DEMAK, Lingkarjateng.id – Pemerintah Kabupaten (Pemkab) Demak memastikan tidak akan menaikkan pajak daerah meskipun terjadi pengurangan Transfer ke Daerah (TKD) dari pemerintah pusat.
Kepastian tersebut disampaikan Bupati Demak Eisti’anah saat menghadiri Musyawarah Daerah (Musda) XI Majelis Ulama Indonesia (MUI) Kabupaten Demak di Hotel Amantis, Sabtu, 7 Februari 2026.
Ia menegaskan kebijakan fiskal daerah tetap diarahkan agar tidak memberatkan masyarakat.
“Di Demak tidak ada kenaikan pajak. Walaupun TKD dari pusat berkurang, kami tidak menaikkan pajak yang sudah ada,” ujar Eisti’anah.
Menurutnya, kebijakan tersebut diambil sebagai bentuk komitmen pemerintah daerah untuk menjaga stabilitas ekonomi masyarakat, khususnya di tengah berbagai tantangan ekonomi yang masih dirasakan warga.
Pada kesempatan tersebut, Eisti’anah juga menyampaikan apresiasi terhadap peran MUI Kabupaten Demak yang dinilai konsisten bersinergi dengan pemerintah daerah selama lima tahun terakhir.

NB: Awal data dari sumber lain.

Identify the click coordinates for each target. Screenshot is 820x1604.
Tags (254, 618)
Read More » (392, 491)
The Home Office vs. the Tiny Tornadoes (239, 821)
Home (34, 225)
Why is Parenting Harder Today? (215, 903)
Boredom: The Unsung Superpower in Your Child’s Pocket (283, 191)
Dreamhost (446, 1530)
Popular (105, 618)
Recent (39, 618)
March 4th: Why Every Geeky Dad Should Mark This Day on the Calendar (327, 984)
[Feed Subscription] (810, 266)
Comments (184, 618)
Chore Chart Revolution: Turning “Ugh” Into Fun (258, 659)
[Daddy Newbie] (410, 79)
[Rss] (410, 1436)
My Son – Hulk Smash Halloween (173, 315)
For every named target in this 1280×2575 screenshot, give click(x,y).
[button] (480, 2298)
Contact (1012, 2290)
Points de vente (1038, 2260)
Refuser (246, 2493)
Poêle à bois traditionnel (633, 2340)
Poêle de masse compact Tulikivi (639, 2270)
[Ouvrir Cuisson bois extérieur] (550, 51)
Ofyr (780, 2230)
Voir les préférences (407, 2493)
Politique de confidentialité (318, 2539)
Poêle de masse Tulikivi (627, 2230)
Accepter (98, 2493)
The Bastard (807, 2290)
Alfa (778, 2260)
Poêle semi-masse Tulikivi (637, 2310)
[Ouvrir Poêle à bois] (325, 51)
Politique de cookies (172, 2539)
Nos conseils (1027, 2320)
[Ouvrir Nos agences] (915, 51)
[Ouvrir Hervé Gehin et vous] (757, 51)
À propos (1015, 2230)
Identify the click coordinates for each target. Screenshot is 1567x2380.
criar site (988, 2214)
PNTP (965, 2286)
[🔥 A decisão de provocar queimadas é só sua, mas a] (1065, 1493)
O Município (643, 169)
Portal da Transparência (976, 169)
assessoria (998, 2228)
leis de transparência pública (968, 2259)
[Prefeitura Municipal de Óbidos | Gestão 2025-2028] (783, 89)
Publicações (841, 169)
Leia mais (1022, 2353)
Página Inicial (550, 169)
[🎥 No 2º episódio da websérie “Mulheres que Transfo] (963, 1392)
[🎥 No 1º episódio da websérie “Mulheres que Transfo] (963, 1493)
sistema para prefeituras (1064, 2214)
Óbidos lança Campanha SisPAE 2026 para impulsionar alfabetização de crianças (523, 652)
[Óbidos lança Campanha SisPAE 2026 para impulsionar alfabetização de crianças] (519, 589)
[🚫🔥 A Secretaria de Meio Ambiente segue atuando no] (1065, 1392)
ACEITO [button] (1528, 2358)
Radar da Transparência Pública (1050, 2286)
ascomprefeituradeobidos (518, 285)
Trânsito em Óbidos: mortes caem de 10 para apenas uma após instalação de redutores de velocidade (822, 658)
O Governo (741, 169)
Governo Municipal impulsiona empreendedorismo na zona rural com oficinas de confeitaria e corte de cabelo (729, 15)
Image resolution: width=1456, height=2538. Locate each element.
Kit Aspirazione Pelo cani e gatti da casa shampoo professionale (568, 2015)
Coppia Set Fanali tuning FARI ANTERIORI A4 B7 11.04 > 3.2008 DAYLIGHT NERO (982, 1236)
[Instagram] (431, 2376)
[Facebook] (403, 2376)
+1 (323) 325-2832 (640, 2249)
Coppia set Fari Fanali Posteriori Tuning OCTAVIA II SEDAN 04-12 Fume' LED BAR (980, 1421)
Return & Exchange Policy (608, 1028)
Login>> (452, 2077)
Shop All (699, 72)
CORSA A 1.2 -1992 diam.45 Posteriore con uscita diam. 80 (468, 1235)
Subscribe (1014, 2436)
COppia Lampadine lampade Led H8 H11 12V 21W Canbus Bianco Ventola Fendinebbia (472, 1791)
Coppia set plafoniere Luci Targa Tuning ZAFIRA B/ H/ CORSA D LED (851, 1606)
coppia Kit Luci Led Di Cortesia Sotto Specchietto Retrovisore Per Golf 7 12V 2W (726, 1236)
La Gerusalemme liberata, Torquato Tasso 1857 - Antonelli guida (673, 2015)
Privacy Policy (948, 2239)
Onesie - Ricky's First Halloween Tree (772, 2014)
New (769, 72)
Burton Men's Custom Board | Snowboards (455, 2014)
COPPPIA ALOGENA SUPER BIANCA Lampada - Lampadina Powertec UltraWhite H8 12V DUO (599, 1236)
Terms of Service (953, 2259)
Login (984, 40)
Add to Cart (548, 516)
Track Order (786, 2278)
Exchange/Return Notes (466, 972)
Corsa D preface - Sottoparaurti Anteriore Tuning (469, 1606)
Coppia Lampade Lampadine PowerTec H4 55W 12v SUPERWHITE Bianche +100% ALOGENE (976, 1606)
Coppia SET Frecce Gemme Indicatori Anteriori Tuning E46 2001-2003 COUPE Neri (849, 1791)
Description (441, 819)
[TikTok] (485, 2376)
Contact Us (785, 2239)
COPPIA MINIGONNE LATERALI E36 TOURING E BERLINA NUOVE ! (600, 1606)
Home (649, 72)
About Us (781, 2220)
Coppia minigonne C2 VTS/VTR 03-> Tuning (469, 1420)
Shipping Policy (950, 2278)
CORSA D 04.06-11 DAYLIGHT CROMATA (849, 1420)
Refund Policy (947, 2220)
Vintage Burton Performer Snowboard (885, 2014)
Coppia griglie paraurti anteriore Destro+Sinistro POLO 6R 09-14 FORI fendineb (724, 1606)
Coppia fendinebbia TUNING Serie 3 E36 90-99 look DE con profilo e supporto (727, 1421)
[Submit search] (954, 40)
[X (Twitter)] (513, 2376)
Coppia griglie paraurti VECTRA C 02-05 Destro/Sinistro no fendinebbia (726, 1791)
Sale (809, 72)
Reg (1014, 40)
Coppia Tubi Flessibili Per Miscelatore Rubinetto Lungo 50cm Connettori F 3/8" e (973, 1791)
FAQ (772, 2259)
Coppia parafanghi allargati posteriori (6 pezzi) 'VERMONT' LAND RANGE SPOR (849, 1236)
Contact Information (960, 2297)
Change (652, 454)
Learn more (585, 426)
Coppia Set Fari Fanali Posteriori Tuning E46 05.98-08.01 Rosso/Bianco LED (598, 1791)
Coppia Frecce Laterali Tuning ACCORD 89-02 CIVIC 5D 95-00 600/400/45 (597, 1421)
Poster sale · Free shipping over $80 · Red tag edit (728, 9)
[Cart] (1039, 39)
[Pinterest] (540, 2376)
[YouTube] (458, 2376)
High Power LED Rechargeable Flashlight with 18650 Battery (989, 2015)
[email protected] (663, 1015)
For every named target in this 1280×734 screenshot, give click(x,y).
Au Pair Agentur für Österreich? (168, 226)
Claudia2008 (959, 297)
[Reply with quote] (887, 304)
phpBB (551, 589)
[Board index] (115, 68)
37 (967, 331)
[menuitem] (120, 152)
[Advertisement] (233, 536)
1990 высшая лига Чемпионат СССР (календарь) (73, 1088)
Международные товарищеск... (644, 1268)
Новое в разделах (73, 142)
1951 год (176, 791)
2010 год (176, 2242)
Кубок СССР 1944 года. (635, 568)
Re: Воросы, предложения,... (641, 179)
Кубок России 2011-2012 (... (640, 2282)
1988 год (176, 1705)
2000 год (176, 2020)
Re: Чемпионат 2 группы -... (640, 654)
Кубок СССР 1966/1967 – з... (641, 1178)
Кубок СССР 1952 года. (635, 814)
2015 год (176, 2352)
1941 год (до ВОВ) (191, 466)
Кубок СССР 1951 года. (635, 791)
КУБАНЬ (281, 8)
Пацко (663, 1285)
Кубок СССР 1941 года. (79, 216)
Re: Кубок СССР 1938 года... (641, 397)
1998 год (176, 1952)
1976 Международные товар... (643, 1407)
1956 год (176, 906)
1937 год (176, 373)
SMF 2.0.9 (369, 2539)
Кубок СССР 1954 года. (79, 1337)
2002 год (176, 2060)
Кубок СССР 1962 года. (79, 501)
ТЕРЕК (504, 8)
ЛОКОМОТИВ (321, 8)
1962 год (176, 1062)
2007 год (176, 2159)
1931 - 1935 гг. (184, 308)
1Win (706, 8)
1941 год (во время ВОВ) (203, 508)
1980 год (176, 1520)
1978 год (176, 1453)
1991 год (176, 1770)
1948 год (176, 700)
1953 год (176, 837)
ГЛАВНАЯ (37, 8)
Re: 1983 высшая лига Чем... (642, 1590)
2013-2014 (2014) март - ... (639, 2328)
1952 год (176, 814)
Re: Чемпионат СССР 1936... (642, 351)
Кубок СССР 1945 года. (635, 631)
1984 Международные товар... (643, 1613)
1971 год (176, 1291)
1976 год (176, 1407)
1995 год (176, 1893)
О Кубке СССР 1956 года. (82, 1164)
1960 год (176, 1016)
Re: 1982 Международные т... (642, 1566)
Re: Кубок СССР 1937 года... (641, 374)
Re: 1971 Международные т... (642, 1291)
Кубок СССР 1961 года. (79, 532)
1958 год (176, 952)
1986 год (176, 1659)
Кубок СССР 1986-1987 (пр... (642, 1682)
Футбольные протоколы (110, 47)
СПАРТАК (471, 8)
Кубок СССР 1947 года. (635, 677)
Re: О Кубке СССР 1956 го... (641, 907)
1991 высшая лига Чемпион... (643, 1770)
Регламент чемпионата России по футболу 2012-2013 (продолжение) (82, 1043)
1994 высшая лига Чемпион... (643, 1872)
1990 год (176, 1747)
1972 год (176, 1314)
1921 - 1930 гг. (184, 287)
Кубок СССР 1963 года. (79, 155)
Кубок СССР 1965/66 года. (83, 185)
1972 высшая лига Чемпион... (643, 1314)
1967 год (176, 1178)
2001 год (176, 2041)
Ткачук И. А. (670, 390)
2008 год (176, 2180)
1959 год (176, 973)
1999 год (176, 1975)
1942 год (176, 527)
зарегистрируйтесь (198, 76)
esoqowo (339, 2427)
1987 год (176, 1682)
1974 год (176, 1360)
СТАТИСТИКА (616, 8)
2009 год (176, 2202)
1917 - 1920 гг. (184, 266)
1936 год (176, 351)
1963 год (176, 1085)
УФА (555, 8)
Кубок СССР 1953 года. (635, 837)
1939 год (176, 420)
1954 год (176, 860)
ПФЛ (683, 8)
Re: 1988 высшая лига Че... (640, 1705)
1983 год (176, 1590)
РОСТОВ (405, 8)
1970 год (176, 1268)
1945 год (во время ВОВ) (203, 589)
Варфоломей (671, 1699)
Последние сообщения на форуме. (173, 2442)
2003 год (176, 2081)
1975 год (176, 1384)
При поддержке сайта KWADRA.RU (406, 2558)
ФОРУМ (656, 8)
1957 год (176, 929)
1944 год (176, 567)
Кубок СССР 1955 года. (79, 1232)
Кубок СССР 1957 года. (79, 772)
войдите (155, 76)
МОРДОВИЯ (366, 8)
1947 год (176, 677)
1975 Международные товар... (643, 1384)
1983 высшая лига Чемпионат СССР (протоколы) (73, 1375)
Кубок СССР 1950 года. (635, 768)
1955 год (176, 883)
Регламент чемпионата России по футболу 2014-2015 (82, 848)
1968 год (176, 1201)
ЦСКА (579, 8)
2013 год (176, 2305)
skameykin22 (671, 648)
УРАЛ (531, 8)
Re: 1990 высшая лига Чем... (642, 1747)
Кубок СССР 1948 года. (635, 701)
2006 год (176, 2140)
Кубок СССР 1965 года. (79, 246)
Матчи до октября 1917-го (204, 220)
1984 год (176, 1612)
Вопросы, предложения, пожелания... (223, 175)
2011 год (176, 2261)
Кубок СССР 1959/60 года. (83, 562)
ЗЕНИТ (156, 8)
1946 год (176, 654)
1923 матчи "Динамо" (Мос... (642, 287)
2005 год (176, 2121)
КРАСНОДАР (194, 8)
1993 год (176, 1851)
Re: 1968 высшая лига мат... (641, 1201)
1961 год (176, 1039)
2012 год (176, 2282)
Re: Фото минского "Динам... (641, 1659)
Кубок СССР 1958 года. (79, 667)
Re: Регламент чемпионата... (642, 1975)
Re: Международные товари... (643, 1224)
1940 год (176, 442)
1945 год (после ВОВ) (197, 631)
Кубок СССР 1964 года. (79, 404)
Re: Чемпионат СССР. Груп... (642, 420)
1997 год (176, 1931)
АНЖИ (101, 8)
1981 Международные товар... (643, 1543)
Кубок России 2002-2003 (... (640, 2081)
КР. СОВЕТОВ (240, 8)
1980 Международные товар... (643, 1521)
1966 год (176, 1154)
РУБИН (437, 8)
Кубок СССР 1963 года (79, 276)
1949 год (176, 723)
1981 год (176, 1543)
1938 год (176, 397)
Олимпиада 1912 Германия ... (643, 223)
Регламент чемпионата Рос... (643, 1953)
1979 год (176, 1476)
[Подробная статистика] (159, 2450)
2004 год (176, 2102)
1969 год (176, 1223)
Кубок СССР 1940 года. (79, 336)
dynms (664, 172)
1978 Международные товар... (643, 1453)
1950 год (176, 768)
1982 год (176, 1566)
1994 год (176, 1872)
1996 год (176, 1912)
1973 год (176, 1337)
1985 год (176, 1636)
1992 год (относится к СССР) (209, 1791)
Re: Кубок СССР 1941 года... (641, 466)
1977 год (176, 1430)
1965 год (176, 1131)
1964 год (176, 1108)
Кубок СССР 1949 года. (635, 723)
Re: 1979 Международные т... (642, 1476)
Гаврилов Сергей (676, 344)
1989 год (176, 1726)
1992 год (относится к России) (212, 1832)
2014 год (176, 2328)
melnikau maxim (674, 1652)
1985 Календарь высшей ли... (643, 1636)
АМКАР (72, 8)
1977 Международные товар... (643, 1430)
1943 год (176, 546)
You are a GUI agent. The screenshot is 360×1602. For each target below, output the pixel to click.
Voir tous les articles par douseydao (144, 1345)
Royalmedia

Ia berharap kolaborasi tersebut terus berlanjut dalam mengawal kebijakan publik agar tetap berpihak kepada kepentingan masyarakat.
Ia menilai keberadaan ulama memiliki posisi strategis dalam memberikan nasihat dan masukan kepada pemerintah, terutama terkait kebijakan yang menyentuh langsung kehidupan sosial dan keagamaan masyarakat.
“Peran ulama sangat penting sebagai pemberi nasihat. Kami berharap MUI terus mengawal kebijakan pemerintah agar tetap berkeadilan dan berorientasi pada kemaslahatan masyarakat,” katanya.
Selain itu, Eisti’anah juga menekankan pentingnya menjaga kerukunan umat beragama di Kabupaten Demak. Menurutnya, Forum Kerukunan Umat Beragama (FKUB) menjadi wadah strategis dalam menjaga harmoni antarumat dan antarorganisasi keagamaan.
Ia menambahkan, komunikasi antara Pemkab Demak dan MUI selama ini berjalan intensif. Setiap persoalan sosial yang muncul di masyarakat, pemerintah daerah kerap meminta pandangan dan nasihat MUI sebelum mengambil langkah kebijakan.
Sementara itu, Sekretaris MUI Provinsi Jawa Tengah, Muhyidin, mengingatkan agar kebijakan perpajakan dijalankan berdasarkan prinsip keadilan sebagaimana tertuang dalam fatwa MUI hasil Musyawarah Nasional (Munas) XI tahun 2025.
Ia menegaskan pajak tidak boleh membebani kebutuhan pokok masyarakat dan tidak dikenakan secara berulang pada rumah tinggal nonkomersial, terutama yang dihuni masyarakat kecil dan kaum dhuafa.
“Pajak harus dikelola secara adil, menyasar harta produktif, serta dikelola secara amanah dan transparan demi kemaslahatan umum,” ujarnya.